Saya telah menyadari bahwa mereka mengalami pengalaman yang paling penting

Keponakan dan keponakan saya dan saya suka pergi ke arcade, museum, dan arena skating. Di musim panas, kami pergi mendaki di hutan atau berenang di pantai. Kami suka berkemah. Di musim dingin, kami membangun manusia salju, naik naik eretan, atau bertengkar bola salju.
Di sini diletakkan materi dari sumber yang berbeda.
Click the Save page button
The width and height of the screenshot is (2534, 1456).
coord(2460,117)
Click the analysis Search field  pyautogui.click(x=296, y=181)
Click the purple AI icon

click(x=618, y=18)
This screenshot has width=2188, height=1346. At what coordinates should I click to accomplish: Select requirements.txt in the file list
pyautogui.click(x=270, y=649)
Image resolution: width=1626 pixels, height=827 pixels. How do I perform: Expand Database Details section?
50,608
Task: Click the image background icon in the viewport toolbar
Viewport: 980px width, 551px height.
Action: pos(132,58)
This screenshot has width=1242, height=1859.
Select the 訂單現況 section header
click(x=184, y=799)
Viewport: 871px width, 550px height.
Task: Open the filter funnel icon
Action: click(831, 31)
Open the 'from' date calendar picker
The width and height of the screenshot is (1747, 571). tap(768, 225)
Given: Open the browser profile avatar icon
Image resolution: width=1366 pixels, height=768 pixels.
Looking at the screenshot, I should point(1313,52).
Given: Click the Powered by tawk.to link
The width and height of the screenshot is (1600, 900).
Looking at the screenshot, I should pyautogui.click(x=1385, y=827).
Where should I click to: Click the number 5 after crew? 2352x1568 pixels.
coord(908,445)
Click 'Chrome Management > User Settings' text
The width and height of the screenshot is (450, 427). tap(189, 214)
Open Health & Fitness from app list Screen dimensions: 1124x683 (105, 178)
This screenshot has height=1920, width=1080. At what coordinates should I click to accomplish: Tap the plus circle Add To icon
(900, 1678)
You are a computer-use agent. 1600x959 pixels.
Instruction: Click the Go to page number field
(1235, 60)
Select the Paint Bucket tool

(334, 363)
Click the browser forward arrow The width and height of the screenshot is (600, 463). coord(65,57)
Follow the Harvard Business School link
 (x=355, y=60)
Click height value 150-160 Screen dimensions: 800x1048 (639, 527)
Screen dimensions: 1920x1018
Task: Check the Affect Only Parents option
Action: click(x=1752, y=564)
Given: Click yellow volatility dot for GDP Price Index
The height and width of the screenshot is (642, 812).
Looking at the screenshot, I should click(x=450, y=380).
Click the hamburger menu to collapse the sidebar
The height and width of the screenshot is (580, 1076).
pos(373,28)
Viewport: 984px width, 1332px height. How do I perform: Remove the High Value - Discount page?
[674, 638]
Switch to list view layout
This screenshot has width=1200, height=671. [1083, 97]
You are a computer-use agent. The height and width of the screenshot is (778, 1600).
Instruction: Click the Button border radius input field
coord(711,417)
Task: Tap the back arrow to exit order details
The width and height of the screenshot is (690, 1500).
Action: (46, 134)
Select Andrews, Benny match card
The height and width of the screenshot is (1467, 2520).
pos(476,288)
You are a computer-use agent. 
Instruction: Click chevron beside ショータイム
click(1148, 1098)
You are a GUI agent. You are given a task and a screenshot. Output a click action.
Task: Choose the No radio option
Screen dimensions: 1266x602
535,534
Beberapa kenangan saya yang paling berharga di dunia telah dibuat dengan pergi bersama mereka ke taman dekat rumah mereka. Kami bermain tag, sepak bola, dan bola basket. Saya suka menonton mereka bermain dan bersenang -senang – dan saya juga bersenang -senang. Itu benar -benar tak ternilai.

Kita sedang berbicara tentang mengambil file Liburan keluarga besar segera. Kami telah membahas kapal pesiar atau mungkin perjalanan ke luar negeri. Tapi apa pun yang kita lakukan, yang saya pedulikan hanyalah menghabiskan waktu bersama.

Tahun -tahun telah berlalu begitu cepat, dan kenyataannya, saya hampir tidak dapat mengingat mainan apa yang mereka inginkan atau dapatkan. Apa yang saya lihat di kepala saya adalah waktu yang dihabiskan bersama, tertawa, bermain, dan membuat kenangan.